> [Exercise aim]: Repeat word for word, please, only the lines from the one that includes "06/10 - 06/17 (140, 675)" through the final line of the data.
%%
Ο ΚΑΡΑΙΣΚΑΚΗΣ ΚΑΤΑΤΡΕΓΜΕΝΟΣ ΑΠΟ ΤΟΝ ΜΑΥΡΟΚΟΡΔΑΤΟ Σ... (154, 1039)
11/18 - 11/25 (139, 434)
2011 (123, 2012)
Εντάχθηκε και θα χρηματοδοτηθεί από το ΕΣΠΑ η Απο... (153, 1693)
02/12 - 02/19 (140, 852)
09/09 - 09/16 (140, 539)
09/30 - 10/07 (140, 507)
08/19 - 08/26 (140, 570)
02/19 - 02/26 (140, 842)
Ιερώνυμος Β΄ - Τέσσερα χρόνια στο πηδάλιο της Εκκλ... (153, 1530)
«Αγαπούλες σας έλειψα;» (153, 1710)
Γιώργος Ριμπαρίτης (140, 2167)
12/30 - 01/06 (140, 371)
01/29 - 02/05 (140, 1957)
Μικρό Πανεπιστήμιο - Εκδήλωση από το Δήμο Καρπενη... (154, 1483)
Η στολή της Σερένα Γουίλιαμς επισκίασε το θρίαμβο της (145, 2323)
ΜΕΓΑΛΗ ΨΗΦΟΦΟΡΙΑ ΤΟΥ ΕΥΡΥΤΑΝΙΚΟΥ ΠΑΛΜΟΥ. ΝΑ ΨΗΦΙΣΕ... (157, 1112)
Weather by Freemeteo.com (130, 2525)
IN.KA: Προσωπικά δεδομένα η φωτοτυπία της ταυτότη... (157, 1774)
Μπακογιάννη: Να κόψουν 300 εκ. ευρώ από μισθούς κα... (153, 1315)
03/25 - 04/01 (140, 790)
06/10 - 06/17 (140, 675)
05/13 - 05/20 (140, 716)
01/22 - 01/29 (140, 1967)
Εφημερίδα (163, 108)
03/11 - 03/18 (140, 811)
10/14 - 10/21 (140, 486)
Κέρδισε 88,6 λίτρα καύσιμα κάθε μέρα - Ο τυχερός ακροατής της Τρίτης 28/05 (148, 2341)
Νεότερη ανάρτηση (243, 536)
%%
> [Written answer]:
06/10 - 06/17 (140, 675)
05/13 - 05/20 (140, 716)
01/22 - 01/29 (140, 1967)
Εφημερίδα (163, 108)
03/11 - 03/18 (140, 811)
10/14 - 10/21 (140, 486)
Κέρδισε 88,6 λίτρα καύσιμα κάθε μέρα - Ο τυχερός ακροατής της Τρίτης 28/05 (148, 2341)
Νεότερη ανάρτηση (243, 536)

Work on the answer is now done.